• _Source excerpt_:
++++++++++

So I'm bringing this back from the dead. It's been a rollercoaster of a year! As some of you know I had to dismantle this build last October. Thanks to a variety of things including great friends, I have been able to recover all the gear I sold and build the car virtually exactly how it was, with the exception of some small changes on the amplifiers. I am now running a pair of Gladen XL250c4, which provide 240x6+720x1 at 4 ohms. Headroom is my new best friend.  So not much to see that's new in terms of pics but I built a new amp rack and snapped a few shots of the re-install. Everything is in and tuned- I even had 35-40 screenshot pics of all my P99 settings from last year so tuning took all of 10 minutes. It's up and running just as badass as before and ready for our AZ get together in a few weeks. 







I coated the rack in dark grey Plastidip:











And another shot of the amazing ported 10" doors that Jon built:





Looking forward to seeing some of you in a few weeks!


----------



## damonryoung (Mar 23, 2012)

**** yeah!!


Sent from my iPhone using Tapatalk


----------



## hot9dog (Mar 23, 2013)

Hell yeah! More Arizona mayhem!!


----------



## danno14 (Sep 1, 2009)

Can't tell you how glad I am to hear of/see this!

Right on pal!!!!


----------



## ErinH (Feb 14, 2007)

damonryoung said:


> **** yeah!!



This!


----------



## thehatedguy (May 4, 2007)

How much room is in your kicks?

If you ever want to borrow some AE TD6Ms, let a brother know.


----------



## wheelieking71 (Dec 20, 2006)

Hell yea Mikey!
Having just bought my first horns, I may have to hit you up for some pointers on tuning them. I just got my shipping notification from Eric yesterday. I should try and make it out to hear that beast!


----------



## TOOSTUBBORN2FAIL (Jan 31, 2011)

damonryoung said:


> **** yeah!!
> 
> 
> Sent from my iPhone using Tapatalk


X3!!


----------



## nadams5755 (Jun 8, 2012)

Awesome.


----------



## strong*I*bumpin (Oct 3, 2005)

nadams5755 said:


> Awesome.

++++++++++

Collection entries:
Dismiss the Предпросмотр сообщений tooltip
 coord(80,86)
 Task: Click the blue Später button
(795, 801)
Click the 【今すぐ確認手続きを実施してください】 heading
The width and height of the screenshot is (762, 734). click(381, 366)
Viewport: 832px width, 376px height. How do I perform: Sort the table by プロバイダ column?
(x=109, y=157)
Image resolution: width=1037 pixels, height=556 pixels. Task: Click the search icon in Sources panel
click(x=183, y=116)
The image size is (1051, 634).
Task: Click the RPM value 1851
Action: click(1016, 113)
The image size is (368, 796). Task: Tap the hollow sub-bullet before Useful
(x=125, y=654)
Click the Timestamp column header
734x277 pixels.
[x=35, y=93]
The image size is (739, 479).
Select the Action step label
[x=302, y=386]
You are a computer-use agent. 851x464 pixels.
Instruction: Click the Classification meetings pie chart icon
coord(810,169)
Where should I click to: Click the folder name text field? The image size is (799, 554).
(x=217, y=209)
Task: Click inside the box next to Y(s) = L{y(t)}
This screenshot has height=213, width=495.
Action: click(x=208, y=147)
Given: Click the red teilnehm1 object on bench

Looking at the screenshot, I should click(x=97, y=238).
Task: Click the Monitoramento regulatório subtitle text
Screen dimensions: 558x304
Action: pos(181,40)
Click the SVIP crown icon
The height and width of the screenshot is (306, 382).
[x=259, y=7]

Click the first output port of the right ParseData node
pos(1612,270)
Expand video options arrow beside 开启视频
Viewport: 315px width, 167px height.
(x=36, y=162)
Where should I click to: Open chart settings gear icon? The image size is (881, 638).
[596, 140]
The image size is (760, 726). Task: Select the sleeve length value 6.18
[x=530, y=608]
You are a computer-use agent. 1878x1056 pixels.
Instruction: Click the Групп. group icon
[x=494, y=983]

++++++++++

• _Task_: Rewrite the part of the forum thread that opens with "## wheelieking71 (Dec" and closes with "(Jan 31, 2011)", swapping "horns" for "tweeters". Work from the forum thread alone and set the listing aside.

• _Output below_:
## wheelieking71 (Dec 20, 2006)

Hell yea Mikey!
Having just bought my first tweeters, I may have to hit you up for some pointers on tuning them. I just got my shipping notification from Eric yesterday. I should try and make it out to hear that beast!


----------



## TOOSTUBBORN2FAIL (Jan 31, 2011)